NaturalFlow (Lee, Cho, Park) closes out the streaming S2ST thread that has been running since W21. The observation: excessive pursuit of low latency in simultaneous translation produces fragmented chunk-wise speech with frequent unnatural pauses, raising listener cognitive load. The fluency-aware optimisation framework discovers the sweet spot between low-latency benefits and natural acoustic flow — minimising inter-chunk silences without giving up the streaming property. Together with W22 Samsung's adaptive emit policy and W23 DOA's training-free decoder-only attention, the open SimulST stack now has three complementary papers in five weeks.

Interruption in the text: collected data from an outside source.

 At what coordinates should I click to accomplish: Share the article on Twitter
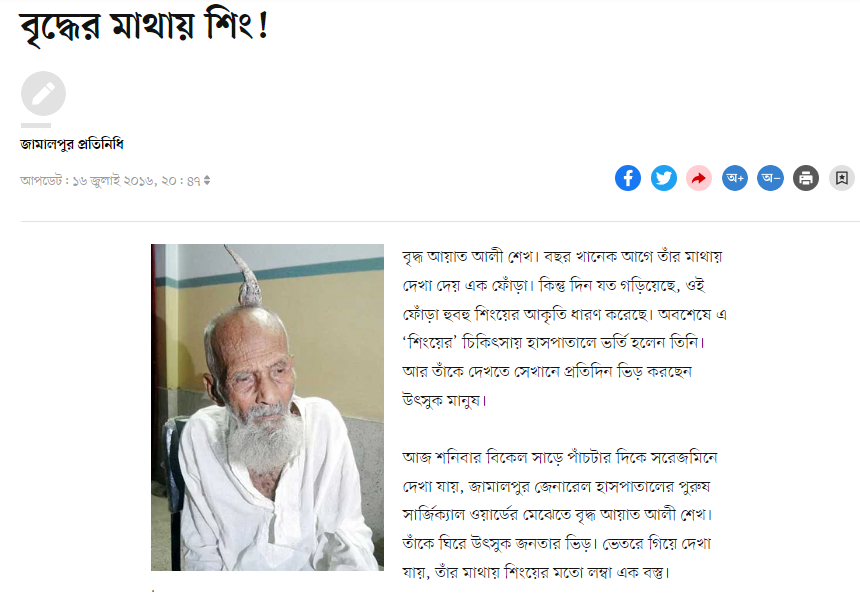click(664, 178)
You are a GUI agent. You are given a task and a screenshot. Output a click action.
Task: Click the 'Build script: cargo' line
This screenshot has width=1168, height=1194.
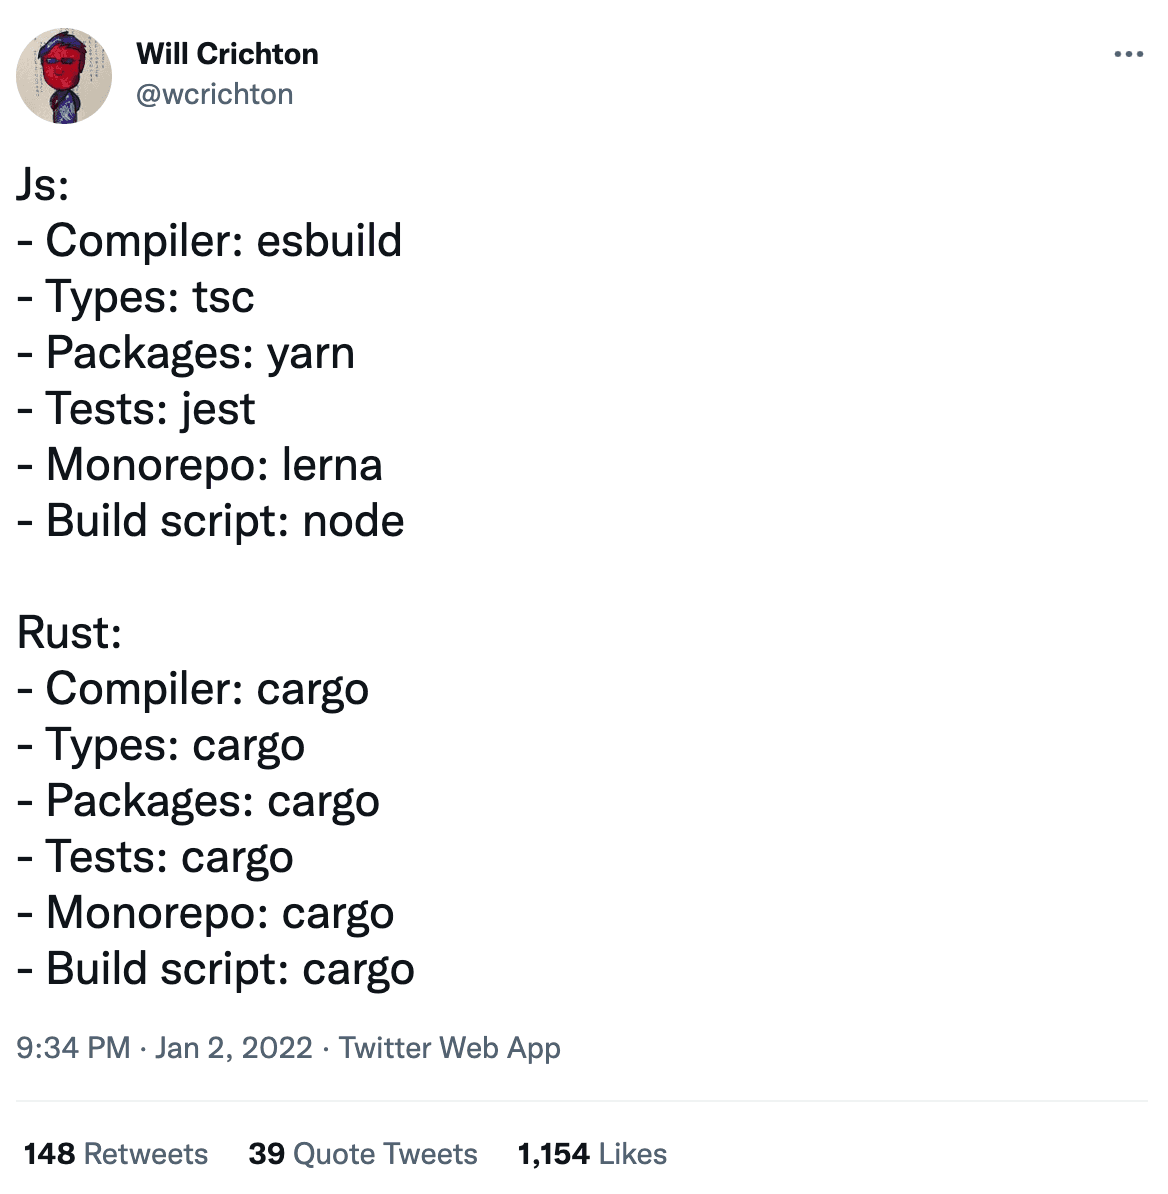(x=215, y=969)
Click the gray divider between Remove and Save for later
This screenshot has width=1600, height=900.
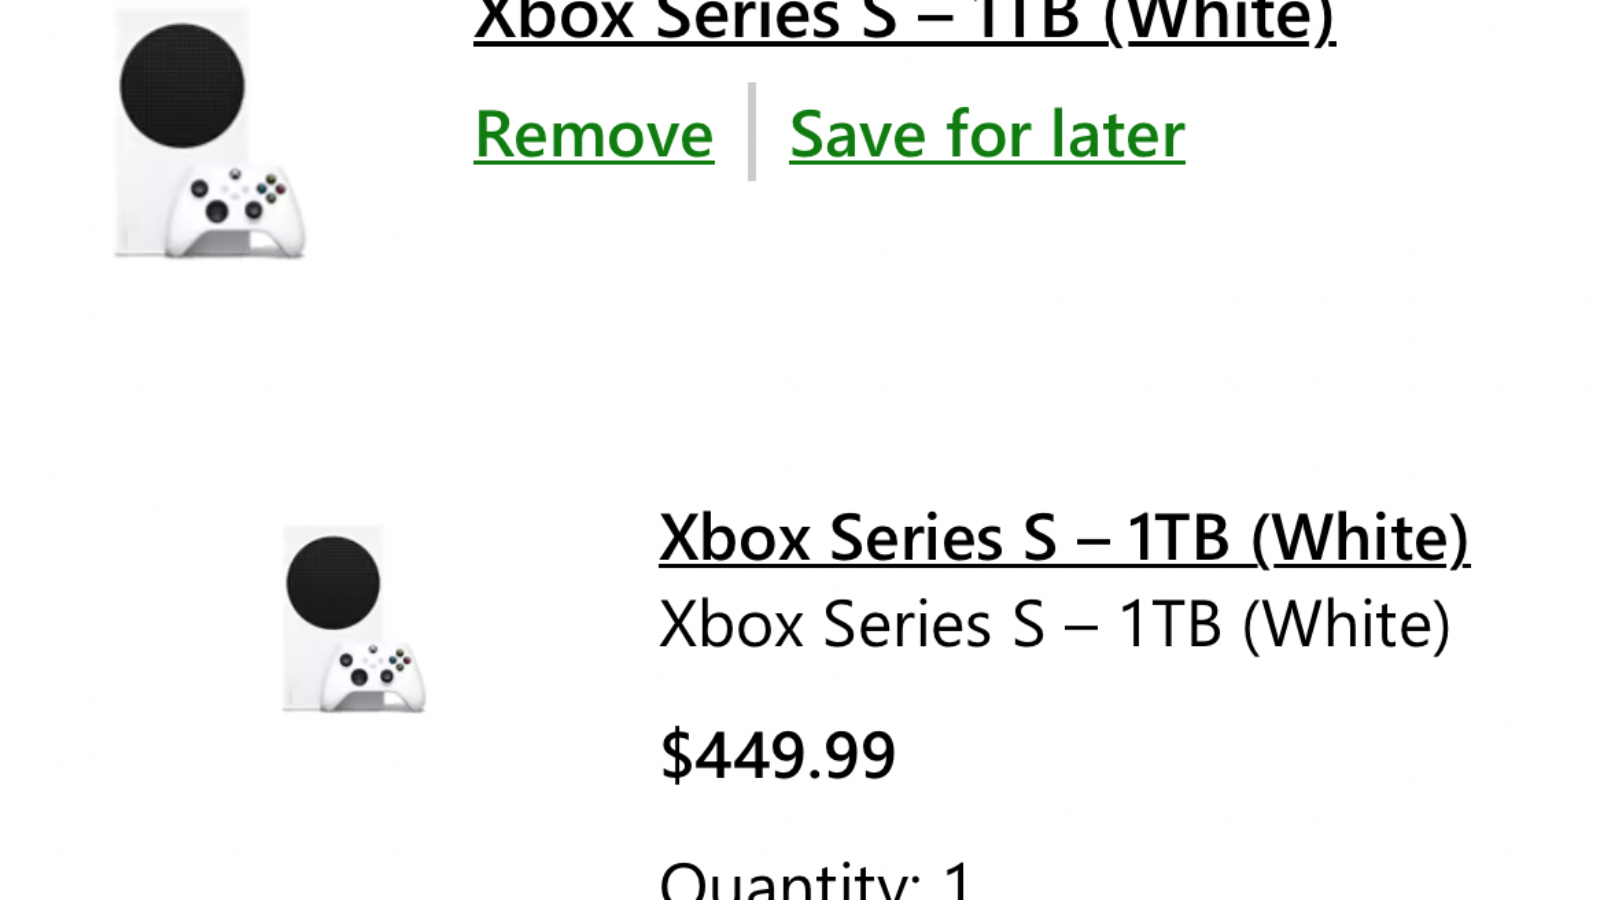coord(752,132)
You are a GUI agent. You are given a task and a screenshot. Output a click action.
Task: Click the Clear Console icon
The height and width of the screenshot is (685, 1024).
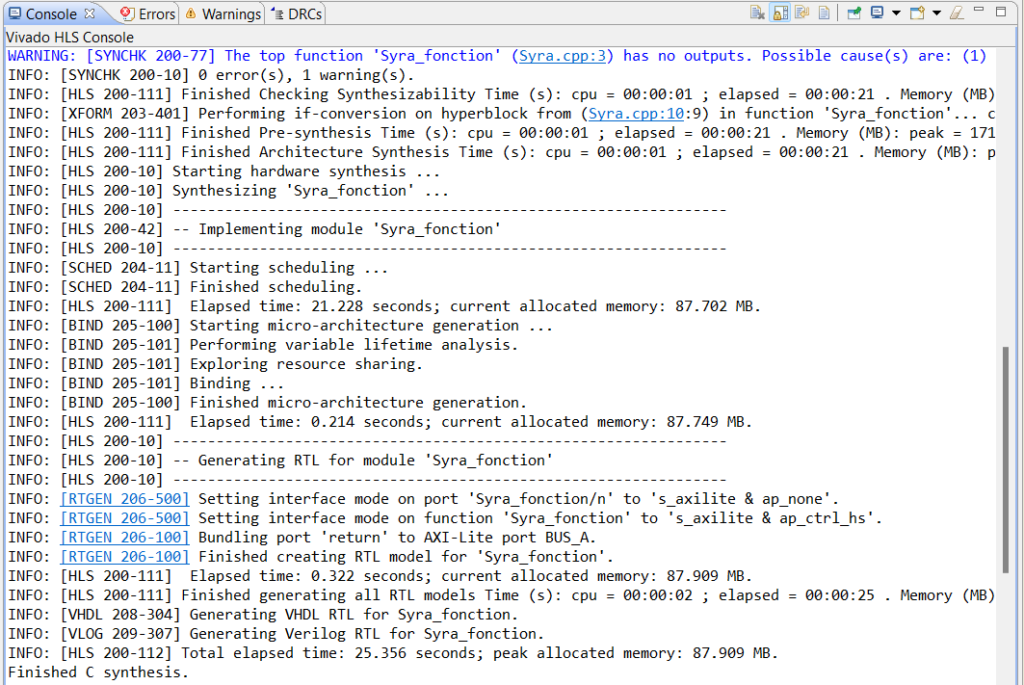758,13
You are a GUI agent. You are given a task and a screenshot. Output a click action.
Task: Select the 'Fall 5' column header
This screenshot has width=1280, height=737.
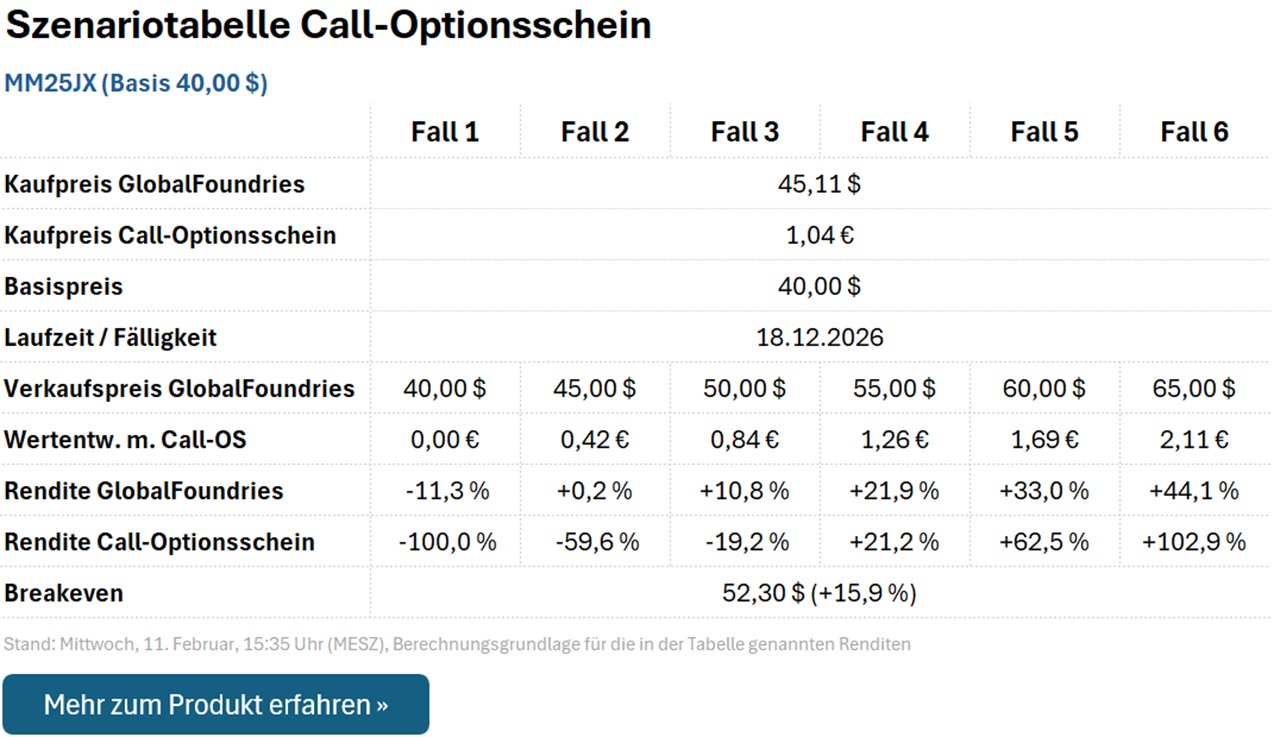click(1044, 130)
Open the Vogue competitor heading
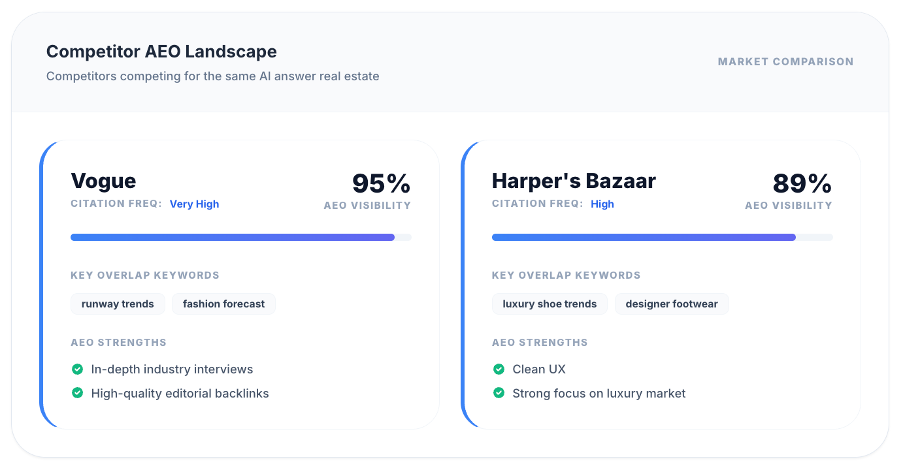Image resolution: width=904 pixels, height=470 pixels. 103,181
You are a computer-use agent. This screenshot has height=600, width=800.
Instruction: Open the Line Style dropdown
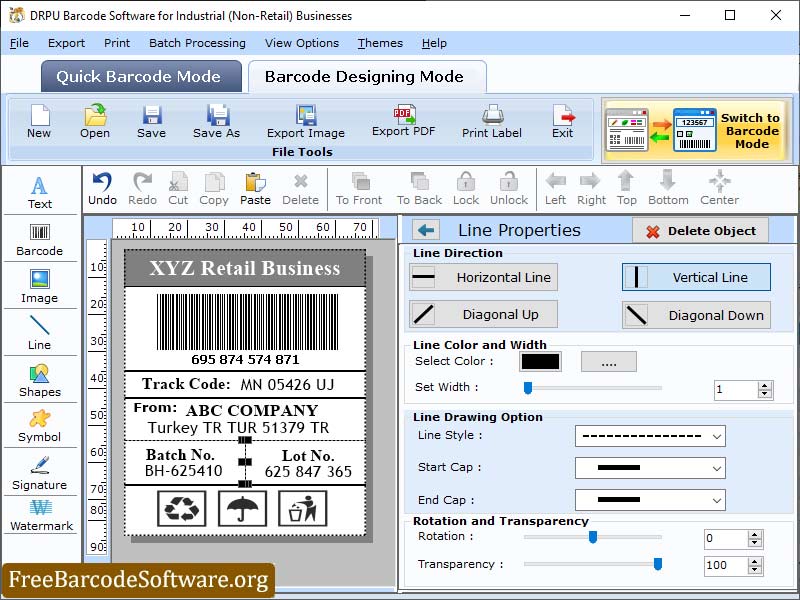[x=650, y=436]
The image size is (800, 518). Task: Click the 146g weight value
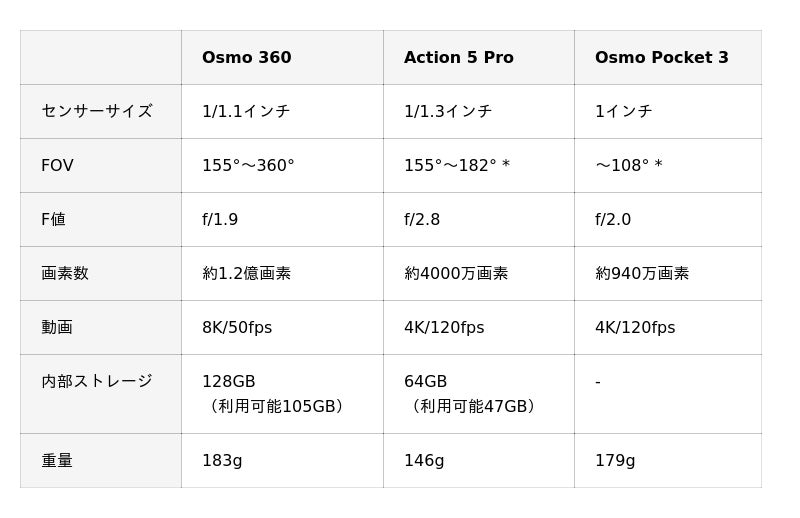tap(424, 461)
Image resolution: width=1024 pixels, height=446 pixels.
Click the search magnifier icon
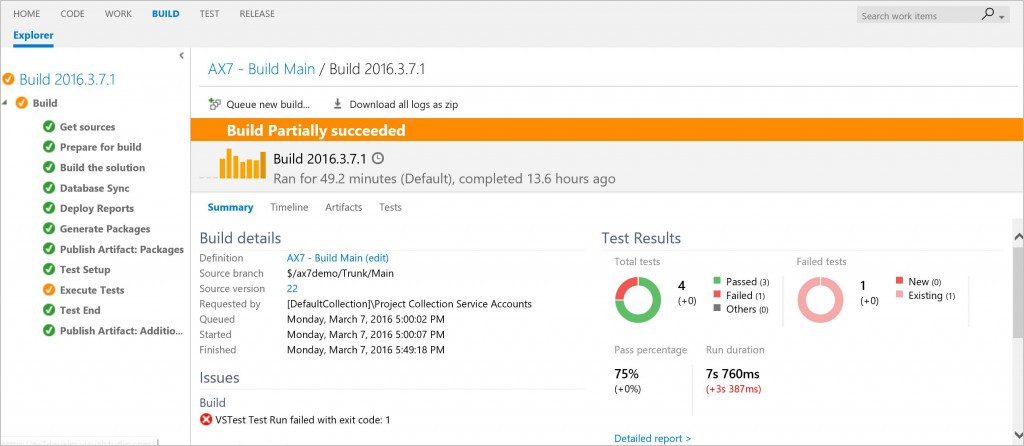click(x=988, y=15)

Product — LiveKit Agents 1.6.0 ships Asynchronous Tools

livekit-agents 1.6.0 is the major-version bump. The headline feature is first-class asynchronous tools: when a long-running tool is in progress, the agent can hand control back to the LLM before it finishes and stream updates into the conversation as it progresses. ctx.update(...) from inside a tool releases control and lets the agent say e.g. "Sure, searching flights — this'll take a minute." Later updates are coalesced into a deferred reply when the agent is idle. The matching ctx.with_filler(...) API plays filler phrases during long silences. This is the first-class fix for the long-tool-call silence problem that voice agents have papered over with hacks. Also: per-FlushSentinel audio/text flush, single_peer_connection in JobContext.connect, and the Hamming plugin extensions.

What is not here

Pipecat had no in-window release (v1.3.0 was May 29, before the window). Cartesia, Hume, Deepgram Voice Agent, and ElevenLabs Agents shipped no in-window technical changelog items. No dataset drop with a verifiable primary source. The audio-safety benchmarks /benchmarks#audio-safety page was added between W24 and W25 — a site change rather than a digest entry.